= Shotgun clause =

A shotgun clause (or Texas Shootout Clause) is a term of art, rather than a legal term. It is a specific type of exit provision that may be included in a shareholders' agreement, and may often be referred to as a buy-sell agreement. The shotgun clause allows a shareholder to offer a specific price per share for the other shareholder(s)' shares; the other shareholder(s) must then either accept the offer or buy the offering shareholder's shares at that price per share.

==Discussion==

Typically, an exit clause is triggered in situations where a business partnership has severely deteriorated, and so the situation is often likened to a divorce. In the same way that drawn-out battles between a splitting couple can often leave children with emotional damage, so too can a business be damaged by drawn-out fighting between its owners. For this reason, experts in the area emphasize the importance of including an exit clause in a firm's shareholders' agreement in order to minimize the negative impact of a business-divorce. As with a prenuptial agreement, it is important to set out an exit clause early on in a business relationship when interests are still aligned and partners still like each other, as it may be difficult to settle on the terms of such exit, once the relationship has gone sour.

Shotgun clauses protect the interests of both or all parties regardless of their stake in the company. If one party decides to trigger the clause, it is in their best interest to make a well considered, fair offer - for if they make a low offer, their partner(s) may raise the resources to turn the offer against them, a counteroffer they would be bound to accept.

==Process==

The shareholder triggering the clause offers to buy the shares of the others at a specific price per share. The other shareholder(s) must then either accept the offer and sell their shares, or buy the triggering shareholders' shares at that same price. Alternatively, the clause can be structured so that the triggering shareholder offers to sell his shares at a specific price per share, and the other shareholders can then accept the offer or sell their shares to the triggering shareholder at the set price.

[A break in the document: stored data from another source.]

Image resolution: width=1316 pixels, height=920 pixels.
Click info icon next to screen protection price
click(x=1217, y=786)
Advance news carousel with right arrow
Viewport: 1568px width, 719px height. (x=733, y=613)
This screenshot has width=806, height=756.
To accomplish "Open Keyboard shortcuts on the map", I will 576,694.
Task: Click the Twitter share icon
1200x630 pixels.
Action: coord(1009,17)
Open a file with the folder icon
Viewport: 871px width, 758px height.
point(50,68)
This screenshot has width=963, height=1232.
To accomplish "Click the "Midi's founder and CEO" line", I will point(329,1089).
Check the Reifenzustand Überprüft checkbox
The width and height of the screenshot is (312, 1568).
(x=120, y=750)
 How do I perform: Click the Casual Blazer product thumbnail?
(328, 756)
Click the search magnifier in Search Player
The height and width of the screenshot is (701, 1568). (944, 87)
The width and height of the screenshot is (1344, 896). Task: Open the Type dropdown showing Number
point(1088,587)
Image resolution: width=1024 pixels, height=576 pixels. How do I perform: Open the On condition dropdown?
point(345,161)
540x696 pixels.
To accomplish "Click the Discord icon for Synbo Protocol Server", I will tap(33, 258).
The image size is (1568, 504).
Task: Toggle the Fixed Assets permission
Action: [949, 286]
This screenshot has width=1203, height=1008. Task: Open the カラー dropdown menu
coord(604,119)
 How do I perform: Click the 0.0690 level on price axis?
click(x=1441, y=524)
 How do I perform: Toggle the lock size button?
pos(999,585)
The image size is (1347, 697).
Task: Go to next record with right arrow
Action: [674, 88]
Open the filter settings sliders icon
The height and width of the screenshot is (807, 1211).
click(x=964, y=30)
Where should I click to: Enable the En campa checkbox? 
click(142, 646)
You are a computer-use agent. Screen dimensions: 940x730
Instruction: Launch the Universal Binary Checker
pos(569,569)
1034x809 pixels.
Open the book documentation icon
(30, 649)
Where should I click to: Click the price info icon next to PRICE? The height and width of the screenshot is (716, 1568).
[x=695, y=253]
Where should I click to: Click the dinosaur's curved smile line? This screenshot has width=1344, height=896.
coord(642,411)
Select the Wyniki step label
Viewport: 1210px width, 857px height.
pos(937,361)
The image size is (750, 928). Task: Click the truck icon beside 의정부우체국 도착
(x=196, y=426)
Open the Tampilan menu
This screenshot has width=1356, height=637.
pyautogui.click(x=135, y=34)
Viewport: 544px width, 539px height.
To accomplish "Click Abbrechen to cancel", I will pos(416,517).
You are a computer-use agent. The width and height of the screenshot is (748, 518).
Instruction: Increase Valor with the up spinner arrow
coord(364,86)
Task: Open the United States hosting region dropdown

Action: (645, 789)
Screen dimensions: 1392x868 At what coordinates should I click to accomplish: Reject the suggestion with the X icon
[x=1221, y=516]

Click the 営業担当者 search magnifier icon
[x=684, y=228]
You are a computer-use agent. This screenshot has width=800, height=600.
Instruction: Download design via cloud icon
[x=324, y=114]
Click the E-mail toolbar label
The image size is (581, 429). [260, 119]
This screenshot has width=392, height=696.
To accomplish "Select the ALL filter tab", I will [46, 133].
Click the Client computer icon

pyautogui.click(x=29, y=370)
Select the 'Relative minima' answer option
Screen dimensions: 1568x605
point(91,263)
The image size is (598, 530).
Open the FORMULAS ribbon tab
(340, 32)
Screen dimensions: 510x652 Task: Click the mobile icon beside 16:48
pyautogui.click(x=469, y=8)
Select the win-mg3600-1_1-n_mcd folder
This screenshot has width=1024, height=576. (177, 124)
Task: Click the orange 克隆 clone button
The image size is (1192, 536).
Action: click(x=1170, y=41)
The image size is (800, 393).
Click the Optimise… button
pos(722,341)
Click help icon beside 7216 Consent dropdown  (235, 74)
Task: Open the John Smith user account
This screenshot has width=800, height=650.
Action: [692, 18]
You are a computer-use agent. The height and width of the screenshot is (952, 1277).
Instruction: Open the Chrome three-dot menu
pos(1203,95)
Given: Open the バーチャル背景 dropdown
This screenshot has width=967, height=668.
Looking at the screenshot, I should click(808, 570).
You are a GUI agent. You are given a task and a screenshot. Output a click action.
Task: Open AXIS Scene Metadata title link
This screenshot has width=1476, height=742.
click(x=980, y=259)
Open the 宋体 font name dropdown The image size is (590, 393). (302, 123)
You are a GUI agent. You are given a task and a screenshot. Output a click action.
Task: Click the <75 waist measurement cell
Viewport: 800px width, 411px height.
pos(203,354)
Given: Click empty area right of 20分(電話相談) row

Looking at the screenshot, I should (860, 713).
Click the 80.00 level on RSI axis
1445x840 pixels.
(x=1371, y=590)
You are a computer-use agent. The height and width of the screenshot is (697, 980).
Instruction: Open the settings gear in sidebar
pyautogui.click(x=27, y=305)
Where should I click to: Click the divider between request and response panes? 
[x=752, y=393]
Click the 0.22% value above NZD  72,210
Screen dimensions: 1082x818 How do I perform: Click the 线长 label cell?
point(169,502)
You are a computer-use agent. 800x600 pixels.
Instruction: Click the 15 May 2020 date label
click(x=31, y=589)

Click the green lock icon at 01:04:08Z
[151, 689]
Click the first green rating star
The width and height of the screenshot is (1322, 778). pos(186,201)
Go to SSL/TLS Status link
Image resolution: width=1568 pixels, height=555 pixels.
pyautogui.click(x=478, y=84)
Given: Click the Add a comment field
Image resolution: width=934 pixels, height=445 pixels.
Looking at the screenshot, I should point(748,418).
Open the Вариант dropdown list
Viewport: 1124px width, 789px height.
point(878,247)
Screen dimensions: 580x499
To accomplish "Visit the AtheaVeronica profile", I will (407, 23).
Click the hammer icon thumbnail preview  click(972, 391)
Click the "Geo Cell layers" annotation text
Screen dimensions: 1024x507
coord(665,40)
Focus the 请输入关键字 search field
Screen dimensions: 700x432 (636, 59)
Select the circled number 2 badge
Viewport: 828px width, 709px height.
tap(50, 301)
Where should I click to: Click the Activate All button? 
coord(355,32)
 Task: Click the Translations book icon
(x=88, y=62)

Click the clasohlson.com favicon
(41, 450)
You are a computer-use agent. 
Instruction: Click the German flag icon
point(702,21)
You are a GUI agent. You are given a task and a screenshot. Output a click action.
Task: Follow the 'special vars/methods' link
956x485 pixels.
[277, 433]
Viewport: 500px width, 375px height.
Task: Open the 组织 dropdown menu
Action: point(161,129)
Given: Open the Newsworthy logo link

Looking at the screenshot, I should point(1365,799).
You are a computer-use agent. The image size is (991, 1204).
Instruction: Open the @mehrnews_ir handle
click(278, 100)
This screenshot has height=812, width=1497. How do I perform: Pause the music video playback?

The timeline is generally very short, although there are no hard and fast rules. It would not be unusual to have 20 to 40 days to elect to sell or buy, and another 20 to 40 days to close. If the recipient of the offer does not respond in the allotted period of time, the offer is assumed to have been accepted.

==Rationale==

The clause is most applicable when both partners want to run the company, but not together, and an amicable buy-out cannot be reached. It serves as a sort of last resort method for solving these disputes, while also helping to ensure that a fair price is offered. When triggering a shotgun clause, the offering partner does not know whether they will end up buying or selling their shares, so the individual must – in theory – pick a price that they would find acceptable in either outcome, thus preventing large over- or under-valuations of the firm.

==Financing==

Shotgun clauses tend to favour people with cash readily available. Once a shotgun clause has been triggered, shareholders can often face difficulties obtaining traditional financing in order to buy the other shareholders' shares, due largely to the very short timeline of the transaction. Financing commitments from traditional banks typically take too long to obtain, and lenders often avoid situations where management conflicts are likely to disrupt the business. This means that owners facing a triggered shotgun clause are often forced to rely on their own resources if they wish to fend off being bought out. However, there are some private equity and venture capital firms that specialize in providing capital for shotgun situations.

==Economics==

In academic circles it has been argued that, under certain circumstances, these clauses are not economically efficient in that the partner who values the company most is not always the one that ends up buying the company. De Frutos and Kittsteiner suggest in their paper that in order to ensure an efficient outcome, there should not be a contractual obligation for the party who triggers the clause to name the price. Instead, they advocate including in the termination agreement a clause stating that the parties will negotiate for the right to be the person who chooses whether to buy or sell at the price specified by the other partner. They suggest that this negotiation take the form of an ascending auction where the shareholders bid for the right not to set the price per share. Each partner raises his/her bid continuously, but either partner can drop out of the auction at any time. The party that drops out becomes the one who must propose the price per share, but that person receives a payment from the other partner equal to the bid at which the auction ended.